Hi! It's the second example of String's method retain. I have trouble understanding expression in the closure passed to it. Can you explain it to me? Thanks in advance!
let mut s = String::from("abcde");
let keep = [false, true, true, false, true];
let mut i = 0;
s.retain(|_| (keep[i], i += 1).0);
assert_eq!(s, "bce");
That's a weird hack. Since i += 1 is an expression (of type ()) you can put it into a tuple (keep[i], i += 1) of type (bool, ()). The field accessor .0 then extracts the first field out of this tuple. Tuple expressions are evaluated from left to right, so all that remains of the second field is the side-effects of evaluating it.

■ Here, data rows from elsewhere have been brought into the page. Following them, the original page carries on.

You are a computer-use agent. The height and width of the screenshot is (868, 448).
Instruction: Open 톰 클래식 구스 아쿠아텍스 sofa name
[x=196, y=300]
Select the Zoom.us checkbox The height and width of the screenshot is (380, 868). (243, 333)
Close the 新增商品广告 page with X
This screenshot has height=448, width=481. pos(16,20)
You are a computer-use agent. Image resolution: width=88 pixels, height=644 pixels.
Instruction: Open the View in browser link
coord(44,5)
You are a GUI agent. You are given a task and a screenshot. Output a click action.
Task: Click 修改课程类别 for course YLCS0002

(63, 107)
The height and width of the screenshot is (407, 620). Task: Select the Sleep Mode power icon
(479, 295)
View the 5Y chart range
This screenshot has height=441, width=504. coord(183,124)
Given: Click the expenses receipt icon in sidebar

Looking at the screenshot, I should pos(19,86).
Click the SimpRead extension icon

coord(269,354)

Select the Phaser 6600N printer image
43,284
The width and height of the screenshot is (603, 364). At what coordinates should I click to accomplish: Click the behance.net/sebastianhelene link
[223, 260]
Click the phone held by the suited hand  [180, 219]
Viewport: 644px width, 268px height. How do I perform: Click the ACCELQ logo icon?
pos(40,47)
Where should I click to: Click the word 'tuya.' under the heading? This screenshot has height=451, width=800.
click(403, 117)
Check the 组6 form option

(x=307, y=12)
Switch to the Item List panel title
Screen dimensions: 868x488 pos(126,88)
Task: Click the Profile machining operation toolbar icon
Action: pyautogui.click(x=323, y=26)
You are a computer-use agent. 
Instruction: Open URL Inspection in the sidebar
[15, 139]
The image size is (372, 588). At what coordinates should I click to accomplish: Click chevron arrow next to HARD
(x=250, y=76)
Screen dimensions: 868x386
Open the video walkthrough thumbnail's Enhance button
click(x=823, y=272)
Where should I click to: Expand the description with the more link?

IMO something involving a block such as |_| { i += 1; keep[i-1] } would be nicer. Even better perhaps to just introduce an iterator let mut it = keep.iter().copied(); and use s.retain(|_| it.next().unwrap())
I'll mentally keep (i, i += 1).0 in mind as a weird way of creating a post-increment “i++” in Rust. So an even more weird viable alternative would have been |_| keep[(i, i += 1).0]
The example for Vec::retain was already switched to an iterator in rust#81811, so I guess String::retain ought to follow that new style. edit: VecDeque too!